-- Exercises --
• a. In the passage below on Helen Hooven Santmyer's novel, how many boxes did the final manuscript fill?
• b. Write the next part of the passage below on Helen Hooven Santmyer's novel, starting right after its last sentence.

-- Begin Quoted text --

Labour of a Lifetime



Helen Hooven Santmyer is now 88 years old, crippled 
and half-blind. She also suffers from emphysema. 
Because of her infirmity, she resides permanently in a 
nursing-home in Xenia, Ohio, U.S.A.  
Over fifty years ago, when Helen Hooven Santyer 
was working as a reference librarian, she started to 
write a book. At first she worked on it in her spare 
time. Then, when ill-health forced her to retire, she 
continued her work in the nursing-home where she 
now lives.  
She wrote the whole book out herself, in longhand, 
on a ledger. In 1982, her work complete, she 
presented it to the Ohio State University Press for 
publication. The final manuscript filled 11 boxes. A 
handful of copies were printed, but the book met 
with no initial success. It seemed as if Helen 
Hooven Santmyer’s name would vanish without 
trace from the American literary scene.  
But at least one person who bought the book read it 
and liked it. He was praising it in an Ohio library 
one day when the librarian overheard his 

conversation. The word was passed on to a 
producer, then an agent, then the American BookClub. 
Each party found the book entrancing and 
worthy of a greater audience.  
Finally Helen Hooven Santmyer’s book, entitled “ ... 
And Ladies of the Club,” was nominated for the Book 
Club Award in January 1984. It won the Award, 
and with it a sum of over 1 million dollars.  
Helen Hooven Santmyer did not seek fame or 
wealth from her novel. Its topic—the story of two 
Ohio families in the period between the American 
Civil War and the great depression of the early 
1930’s is obviously not aimed at the commercial 
market. The author believed that Sinclair Lewis had 
painted a false portrait of the American dream in 
his novel of the 1920’s, “Main Street”. She wanted to 
correct that picture. As Haynes Johnson writes in 
the Washington Post:  
The author was clearly not in the market for big 
bucks. She obviously was motivated by saying 
something in which she believed. The bare account 
of how she produced the work over the years, in her 
spare time, in sickness and in health, in it self

provides an astonishing testament of her 
perseverance. (Guardian Weekly, January 29,1984)

-- End Quoted text --
-- Begin Information provided --

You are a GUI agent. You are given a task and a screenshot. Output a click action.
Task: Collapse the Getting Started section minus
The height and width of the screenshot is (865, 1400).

-- End Information provided --

-- Outputs by task --
• a. 11 boxes.

• b.
Strong belief in something makes one rise above 
one’s worldly situation. It makes one concentrate on 
one’s end in life. No matter what hindrances and 
obstacles lie in one’s path, one soldiers on until one 
reaches one’s final destination.  
The conviction that spurs a true believer on is faith 
in the life to come. He bears all forms of hardships, 
suffering and adversity in this world. He realizes 
that this ephemeral world is for the trial of man; in 
the next eternal world of God he will be rewarded 
for his efforts. As Helen Hooven Santmyer laboured 
for over half a century in the compilation of her 
book bearing all forms of adversity in her 
determination to attain her goal in life, so the 
believer labours all his life for the attainment of 
reward in the hereafter. And, as Helen Hooven 
Santmyer’s sustained effort bore her due reward in 
this world, so the believer’s sustained effort will 
bear him due reward in the next world: he will be 
made to enter a paradise of eternal repose and bliss.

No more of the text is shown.